Dr. Contraktor’s team wanted to know what was happening in the Skylab and whether the crew’s response could be avoided. They collected the dialogue records of Sky Labs during their years of providing shelter for astronauts and conducted text and web analysis on them to try to understand the nature of the relationship between people in the space station.
They found that the strike was due to the close relationship between the staff and the relationship between them and the team on Earth. Astronauts began to make a lot of negative descriptions of their daily tasks. They complained about each other’s workload, but never shared these ideas with ground control personnel. In this analysis, the signal of the problem is so clear that Dr. Contraktor’s team believes that they could have seen signs of a strike a week before the incident.
Therefore, in future Mars missions, experts will advise ground control personnel to record the conversations of astronauts, showing the details of the people involved in the conversation, the speed at which people respond to each other, and the mood of each conversation. Dr. Contraktor and his colleagues are creating algorithms that can capture this data and predict possible problems between astronauts or astronauts and the ground.

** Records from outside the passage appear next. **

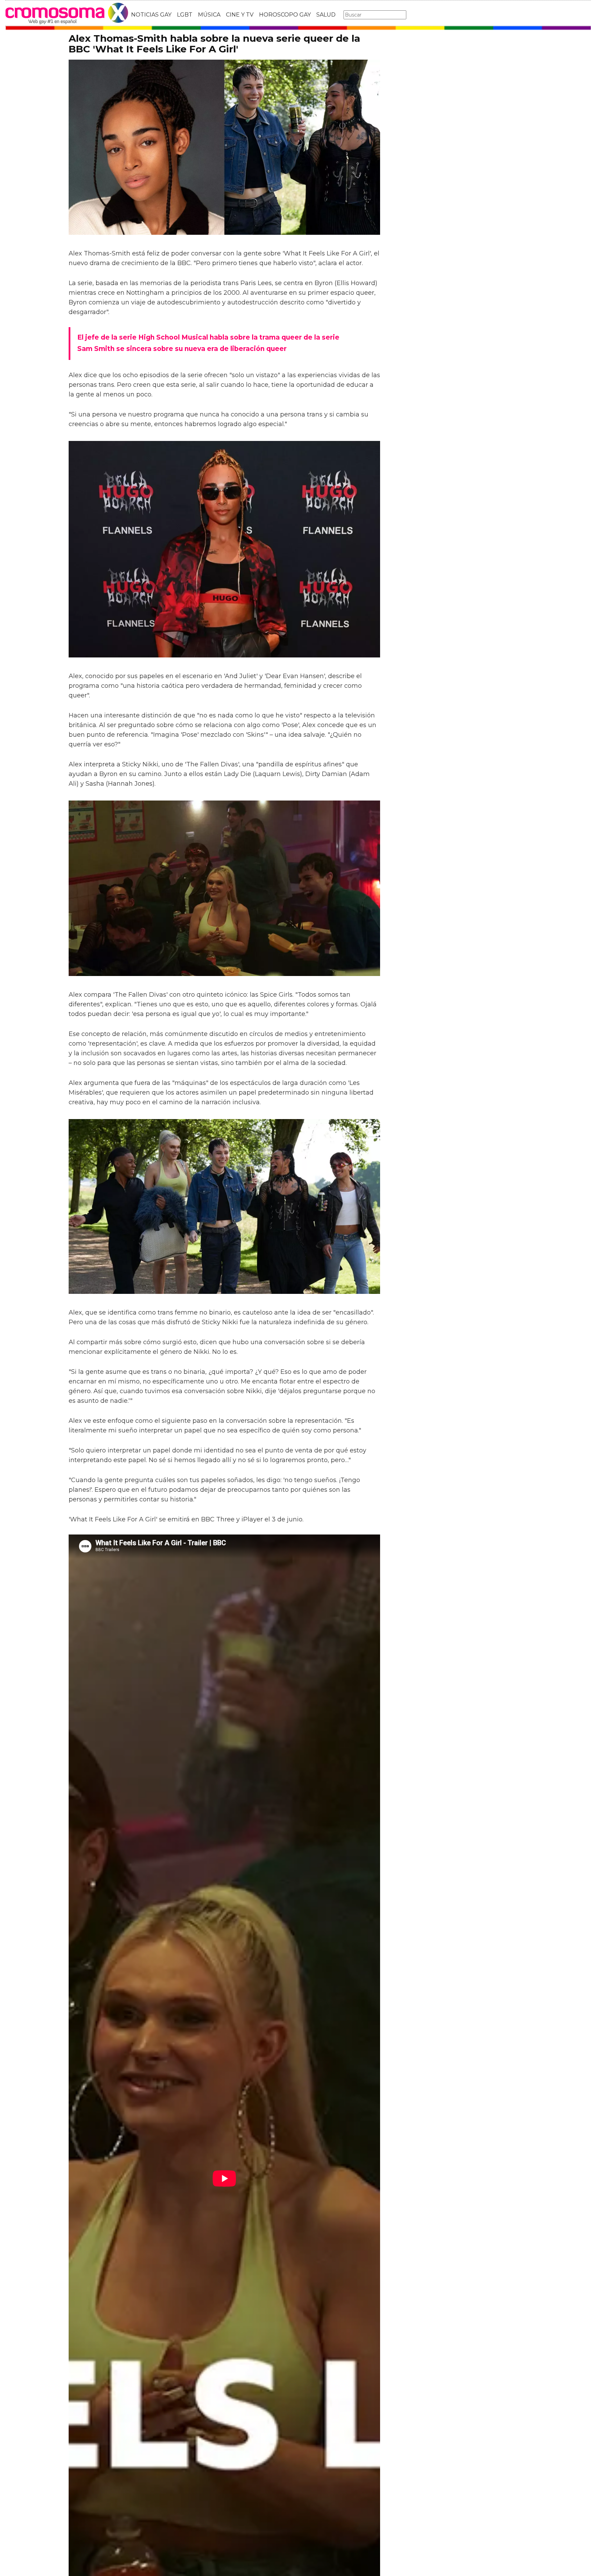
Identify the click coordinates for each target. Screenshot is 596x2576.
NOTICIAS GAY (151, 14)
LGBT (184, 14)
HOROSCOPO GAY (285, 14)
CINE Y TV (240, 14)
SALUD (326, 14)
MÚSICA (209, 14)
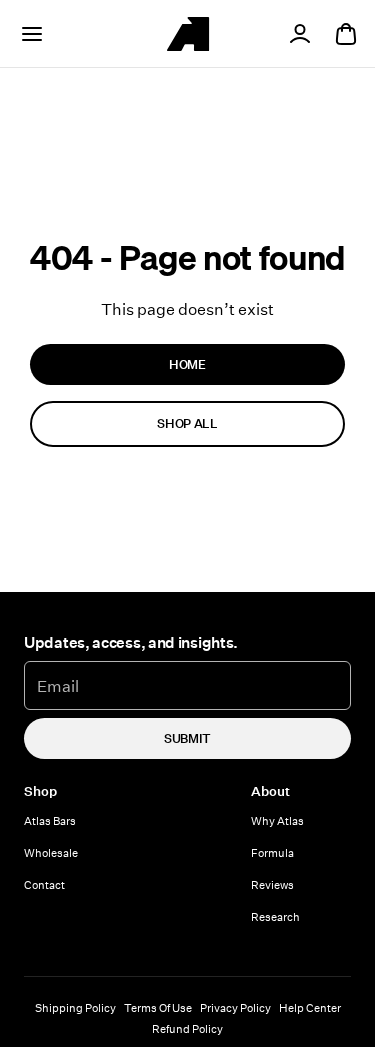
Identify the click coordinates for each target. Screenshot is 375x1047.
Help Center (310, 1007)
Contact (44, 884)
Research (275, 916)
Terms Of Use (158, 1007)
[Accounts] (300, 34)
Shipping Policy (75, 1007)
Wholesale (51, 852)
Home (187, 364)
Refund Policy (187, 1028)
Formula (272, 852)
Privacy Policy (235, 1007)
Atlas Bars (50, 820)
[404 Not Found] (188, 34)
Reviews (272, 884)
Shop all (187, 423)
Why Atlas (277, 820)
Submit (187, 738)
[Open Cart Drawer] (346, 34)
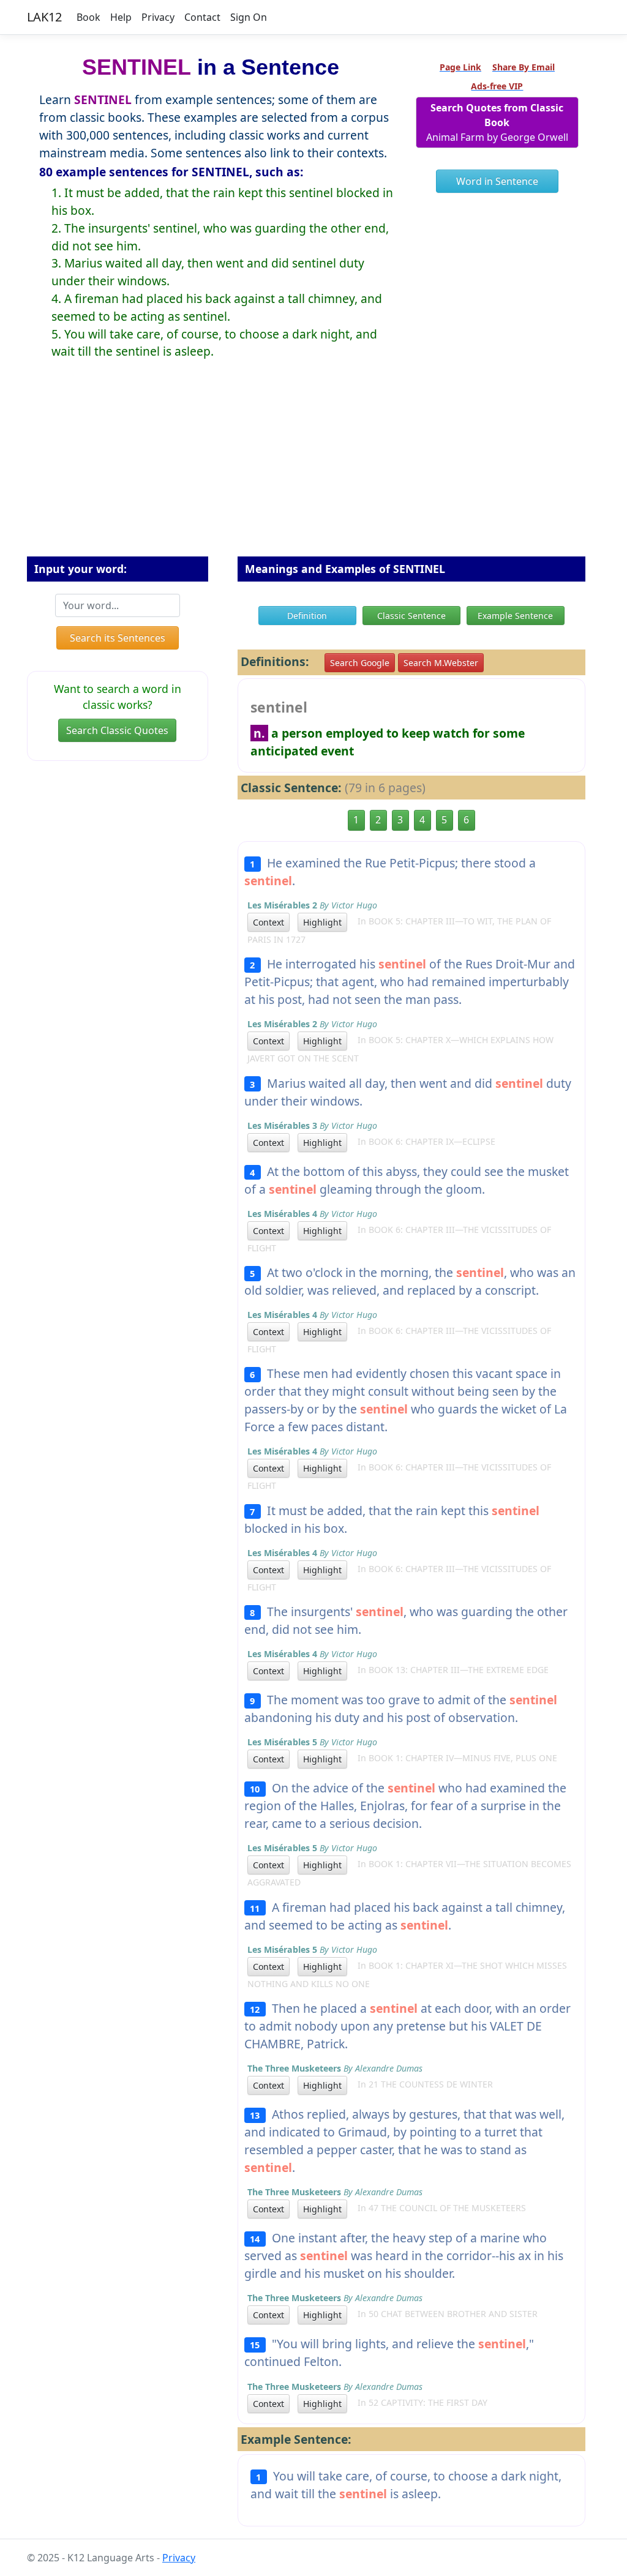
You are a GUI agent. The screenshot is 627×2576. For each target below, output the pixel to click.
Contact (202, 17)
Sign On (248, 17)
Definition (307, 615)
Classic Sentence (411, 615)
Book (88, 17)
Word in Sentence (497, 181)
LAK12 (44, 17)
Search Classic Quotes (117, 730)
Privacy (158, 17)
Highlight (322, 922)
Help (121, 17)
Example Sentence (515, 615)
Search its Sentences (117, 638)
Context (268, 922)
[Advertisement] (313, 467)
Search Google (359, 662)
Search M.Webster (441, 662)
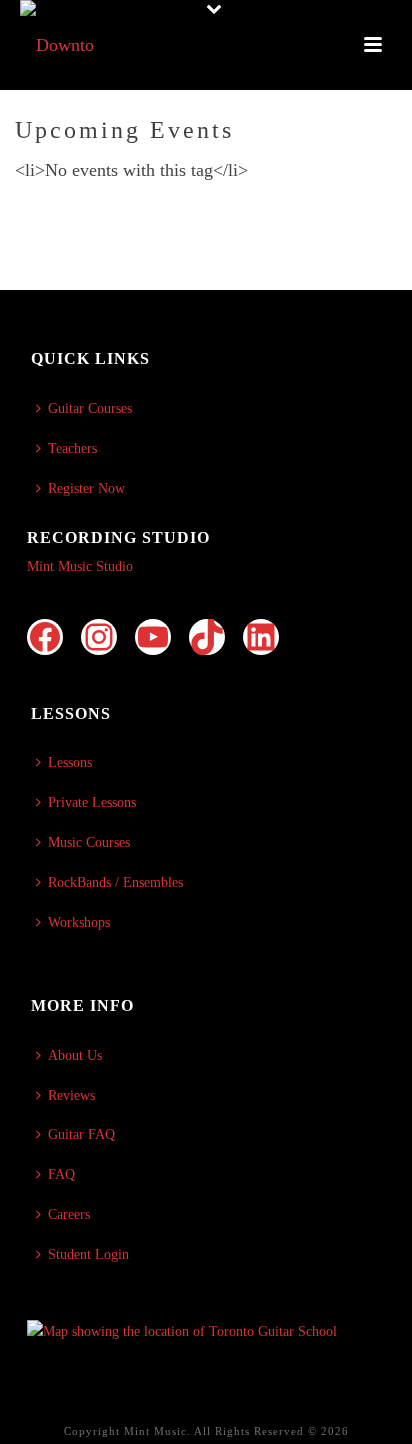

Forecasting problems is only the beginning. Ground control teams that monitor flight conditions can help astronauts still in the vicinity of the Earth resolve conflicts. However, during the execution of the Mars mission, the astronauts need to complete the task autonomously due to the long communication delay.
As a result, NASA engineers are working to develop software that can be used to analyze crew behavior data in real time and provide a digital consulting service to help them find ways to mitigate conflicts. Thomas Williams, an expert on human factors at the Johnson Space Center, said: “The good mental health status does not mean that there is no conflict, but how you deal with it.”
Researchers hope that all of this detailed understanding of the team will not only affect long-space missions. Behavioral scientists have tried to apply this “personal analysis” to the understanding of internal emotions. Perhaps they may replace performance appraisal, monitor the inclusiveness and diversity of corporate culture, discover high-potential personnel, or build a perfect team to accomplish certain tasks.
Dr. Contraktor said that it is not easy to build a perfect team for the long-term Mars mission, and there are many places worth learning. However, if humans need to travel to other parts of the solar system, then understanding the behavior of those who will carry equipment into space should increase the probability of successful navigation.